The brains of people with seasonal depression may be too efficient at bundling away a key chemical, a new study suggests.
New Scientist has released an article today on Seasonal Affective Disorder (SAD). SAD mainly affects those during the autumn and winter months by inducing a type of depression. This depression can affect a person in variable ways and usually will subside during the spring and summer. Until now, the reasoning behind this phenomena has been a mystery, but there have been speculations as to why this occurs. Now, Matthaeus Willeit and Harald Sitte from the University of Vienna have evidence that the synaptic cleft is being sucked dry too quickly of the neurotransmitters that are responsible for abating depression. Tests were conducted, blood was drawn and "bright light" therapy was administered. The conclusion: In blood taken during winter depression, SAD patients had significantly more removal events per minute than those in the healthy control group – about 350 compared with 200.

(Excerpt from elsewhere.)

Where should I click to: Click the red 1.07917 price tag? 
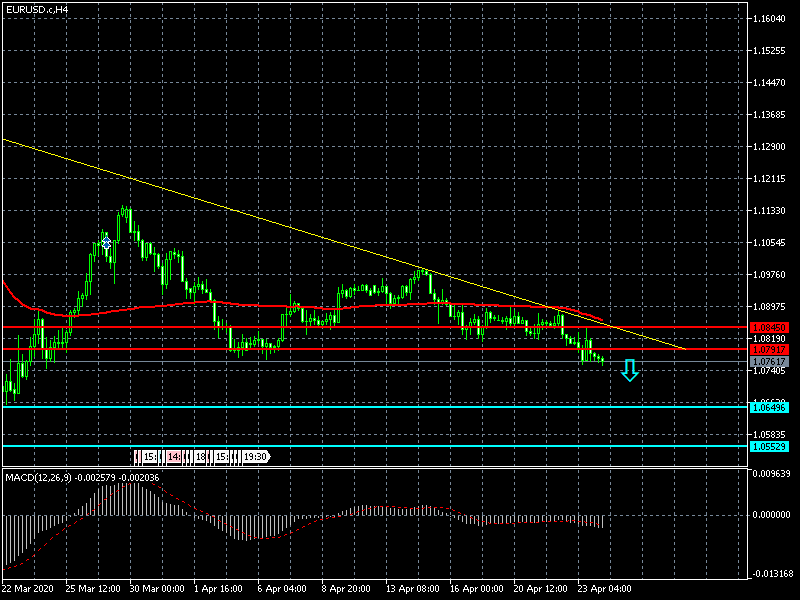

So, what does this mean? Scientists now have a starting point in dealing wiht SAD. In some of the patients, the light therapy helped to return their seratonin uptake back to normal levels (like those seen in the spring or summer). So it would seem that light affects this type of depression and would be a viable study to see more research dollars handed its way.
You can read more here.
-Do you suffer from SAD?
-What do you find that usually triggers depression or sadness?
-How do you cope with those times?
-Does research like this give you any hope?
-Have you/will you try the bright light therapy?